── Listed records

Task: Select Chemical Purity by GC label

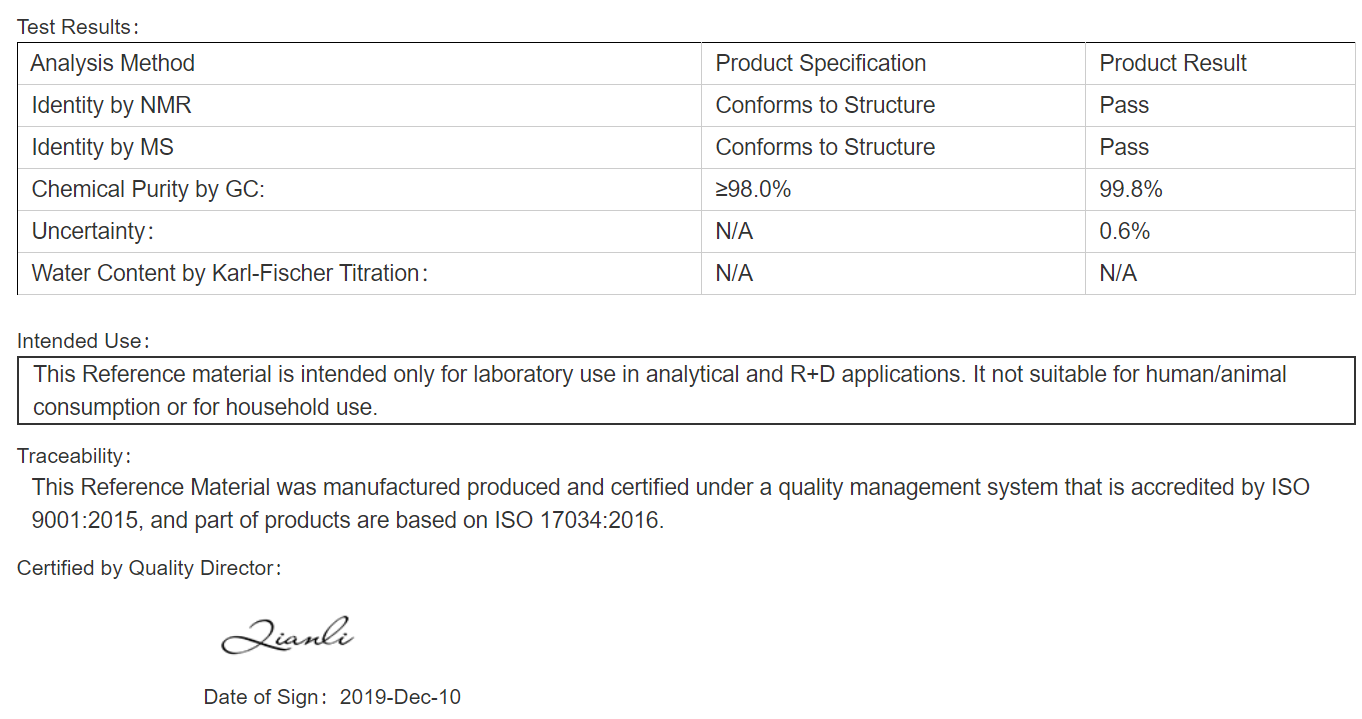Action: coord(148,189)
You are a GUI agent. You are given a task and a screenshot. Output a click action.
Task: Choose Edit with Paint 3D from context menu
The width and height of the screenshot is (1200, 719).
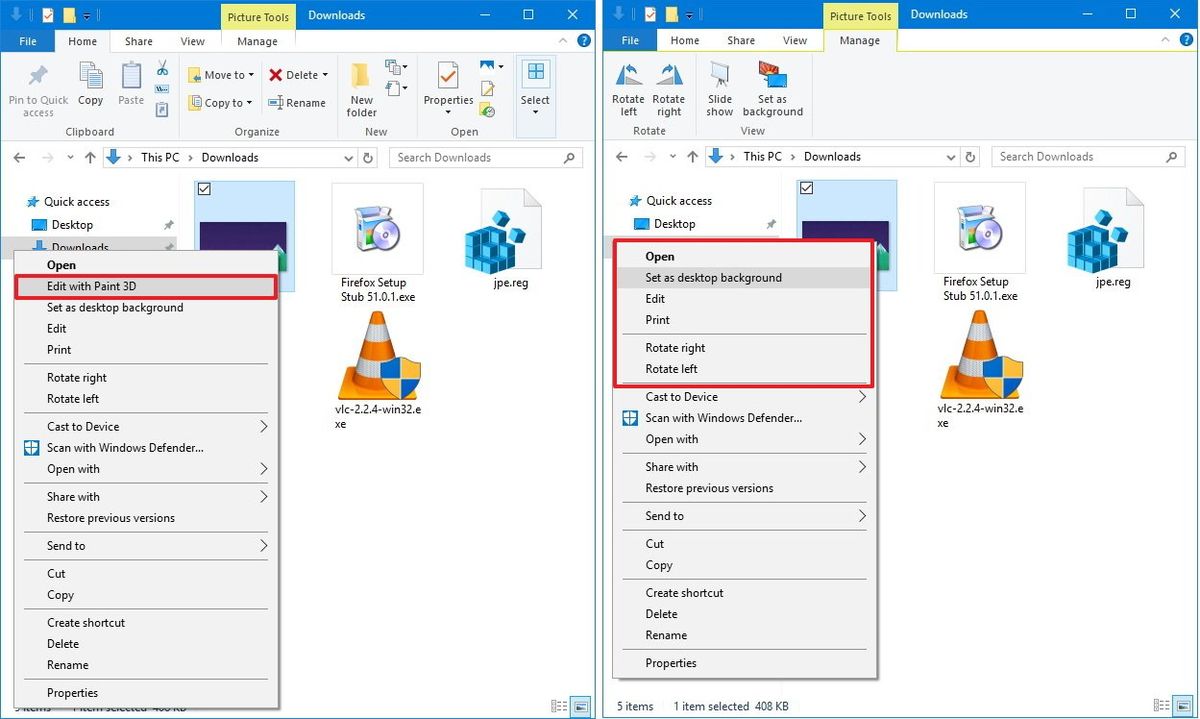(92, 286)
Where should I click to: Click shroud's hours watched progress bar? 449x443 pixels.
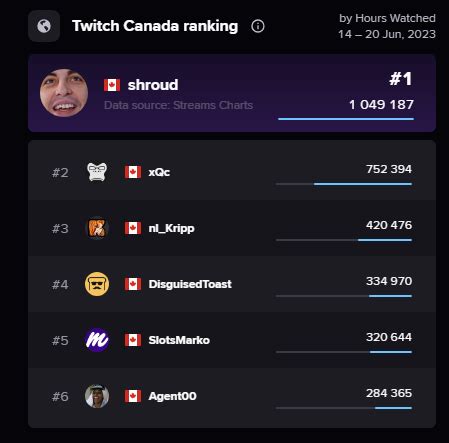coord(346,119)
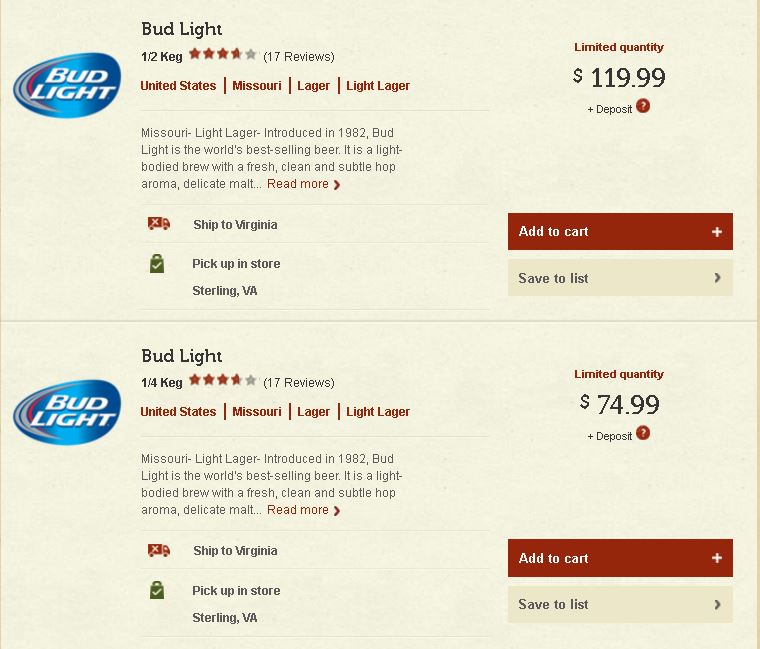
Task: Click the deposit help icon for 1/4 Keg
Action: (x=643, y=433)
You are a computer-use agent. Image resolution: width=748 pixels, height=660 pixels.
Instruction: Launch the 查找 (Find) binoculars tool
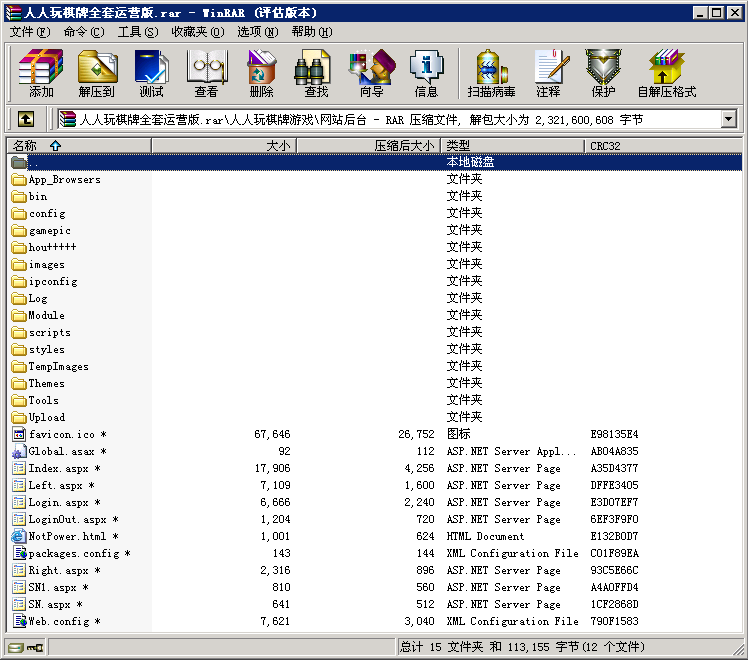[x=316, y=73]
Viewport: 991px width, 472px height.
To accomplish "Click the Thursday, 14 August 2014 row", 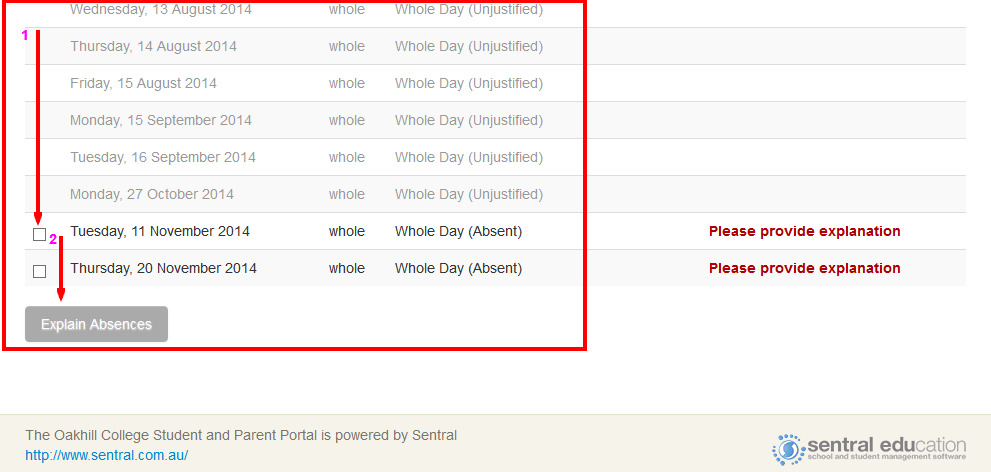I will click(x=496, y=47).
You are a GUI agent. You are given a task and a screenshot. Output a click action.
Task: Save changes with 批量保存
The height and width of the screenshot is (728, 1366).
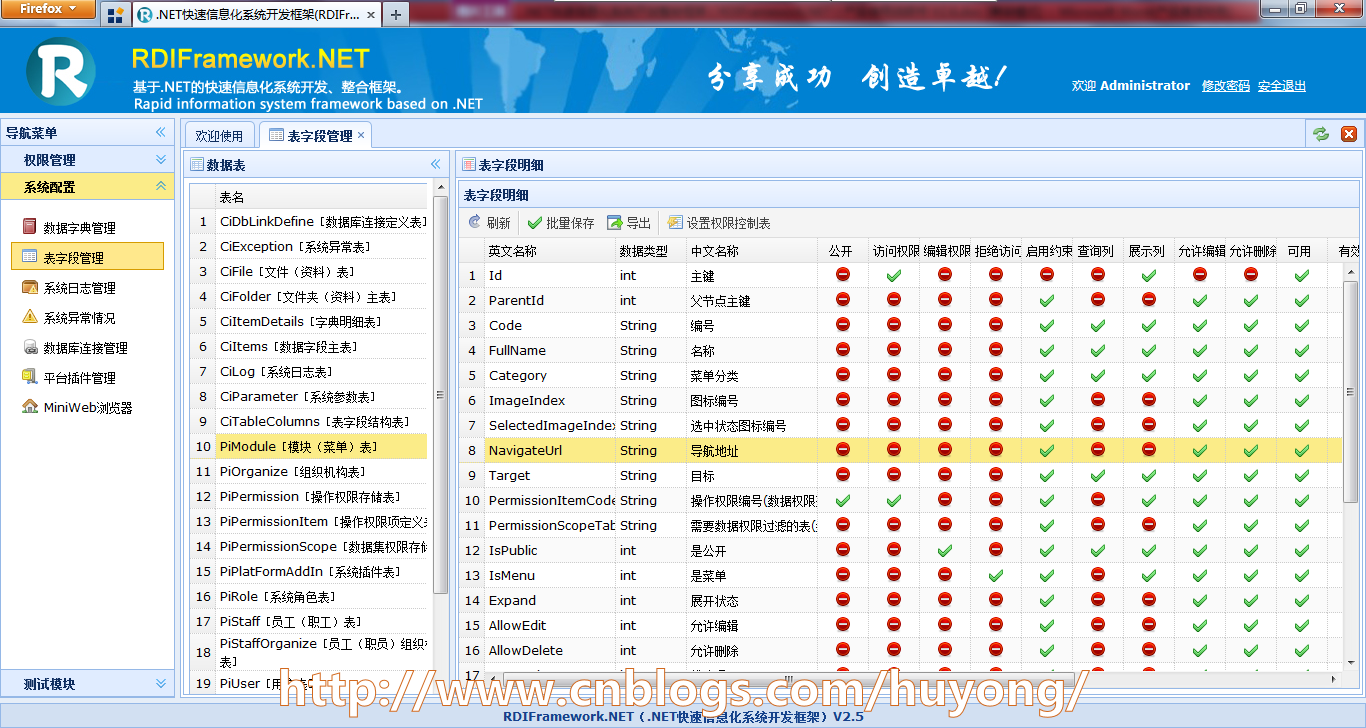click(x=557, y=222)
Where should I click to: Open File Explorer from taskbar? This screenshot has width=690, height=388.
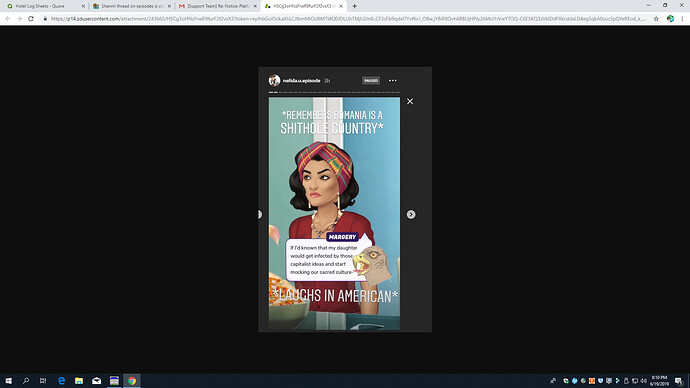point(79,381)
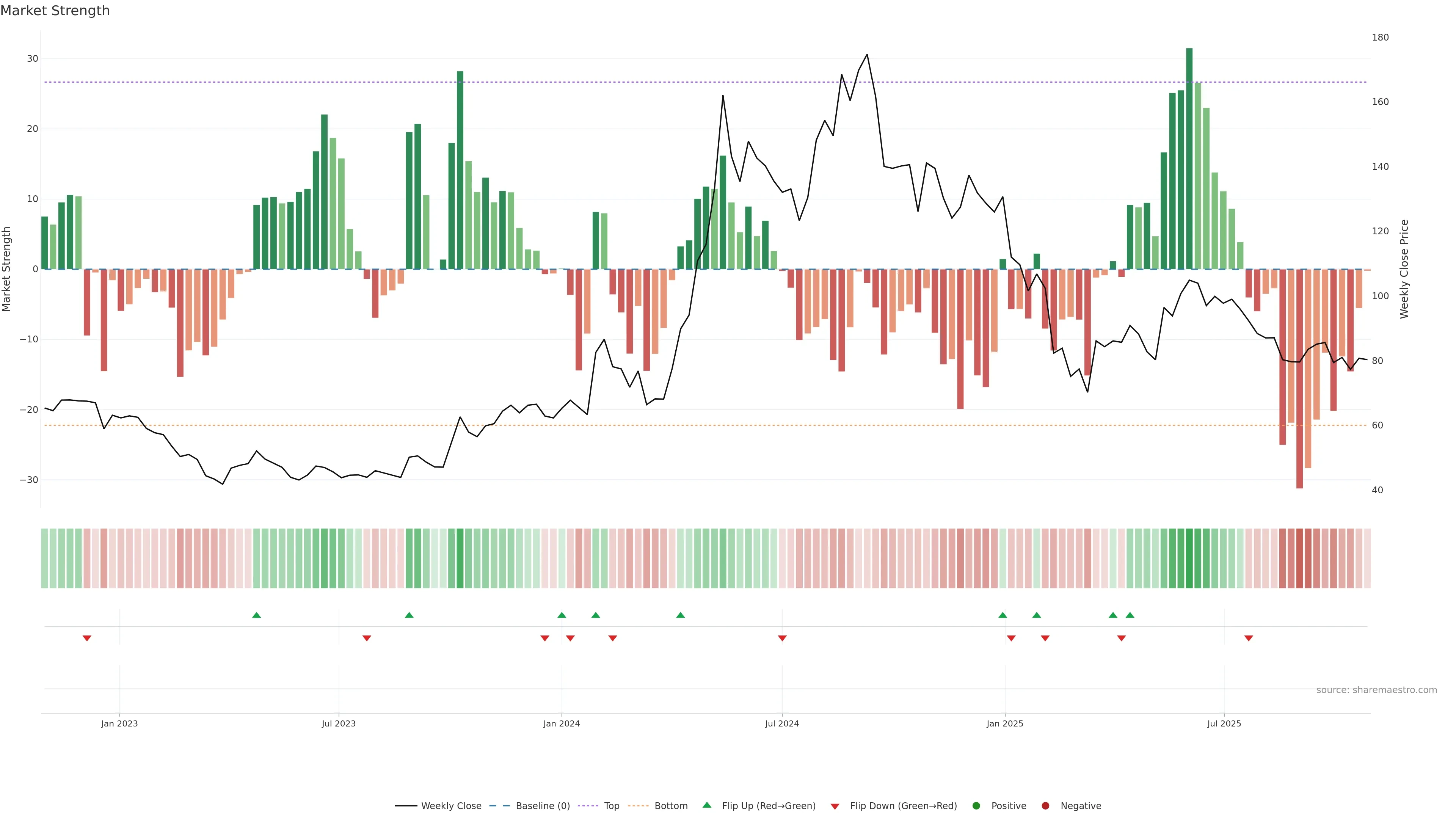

────

# [Requirement]
Reproduce the lines of the items verbatim, starting at the line that contains "Where should I click to: Open" and ending at the end of the items, with both ends included. Leave the pictures out of your answer.

# [Answer for this exercise]
Where should I click to: Open File Explorer from taskbar? This screenshot has width=690, height=388.
point(79,381)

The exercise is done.